No mesmo sentido, as lições de Carlos Alberto Álvaro de
Oliveira ao afirmar que a valoração da prova deve respeitar as expectativas do
ambiente a que se dirige, de forma que a decisão proferida se mostre
convincente ou pelo menos aceitável. Afirma, corretamente o jurista que o juiz
deve, em sua valoração da prova, buscar o consenso mais generalizado possível da
sociedade em que inserida, proferindo uma decisão que atenda às expectativas
sociais.
São lições que me agradam imensamente porque a valoração
das provas diz respeito aos fatos da demanda, o que, portanto, não exige
qualquer conhecimento jurídico para ser feita. Significa dizer que qualquer
pessoa racional, ainda que sem formação jurídica, tem capacidade de valorar a
prova, em situação obviamente diferente daquela verificada na interpretação e
aplicação do direito objetivo ao caso concreto.
Como a valoração da prova não é essencialmente uma atividade
jurisdicional sob a perspectiva do conhecimento do Direito, cabe ao juiz se
portar como se portaria qualquer pessoa racional em seu lugar. A motivação
quanto aos fatos, portanto, não é livre, mas guiada e vigiada pela percepção
social do que se espera que o juiz faça em termos de valoração.
Não pode, por exemplo, o juiz ignorar um laudo pericial
de DNA juntado aos autos afirmando ser descrente na ciência. Como também não
pode “fundamentar” sua decisão afirmando que não levará as testemunhas em consideração
porque o ser humano não merece confiança. Até se pode dizer que, nesses casos,
o juiz justificou suas opções valorativas da prova, mas é manifesto que tal “fundamentação”
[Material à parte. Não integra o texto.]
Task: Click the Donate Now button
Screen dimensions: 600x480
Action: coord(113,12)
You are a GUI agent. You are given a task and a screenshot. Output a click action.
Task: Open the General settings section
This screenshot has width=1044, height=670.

não pode ser admitida. (Daniel Amorim
Assumpção Neves, p. 650/651. Novo Código
de Processo Civil Comentado artigo por artigo – 2016. Ed. Juspodivm).
8.
PRINCÍPIO
DA COMUNHÃO DE PROVAS
Nos termos do art. 371 deste
CPC, o juiz apreciará a prova constante dos autos, independentemente do sujeito
que a tiver promovido. A valoração, portanto, independe da prova ter sido
requerida pelas partes, pelo Ministério Público como fiscal da ordem jurídica
ou determinada de ofício pelo juiz. Até porque, o que interessa na valoração é
o resultado da prova e não o responsável pela sua promoção.
Segundo o princípio da comunhão das provas, adotado pelo
direito processual brasileiro, a prova produzida é prova do processo, de forma
que, após sua produção, em nada interessa quem foi o responsável por ter
arroladoa testemunha, juntado o documento aos autos ou pela realização da
perícia. Sendo prova do processo, não tem dono, devendo ser todas as provas
valoradas da mesma forma. (Daniel Amorim
Assumpção Neves, p. 651/652. Novo Código
de Processo Civil Comentado artigo por artigo – 2016. Ed. Juspodivm).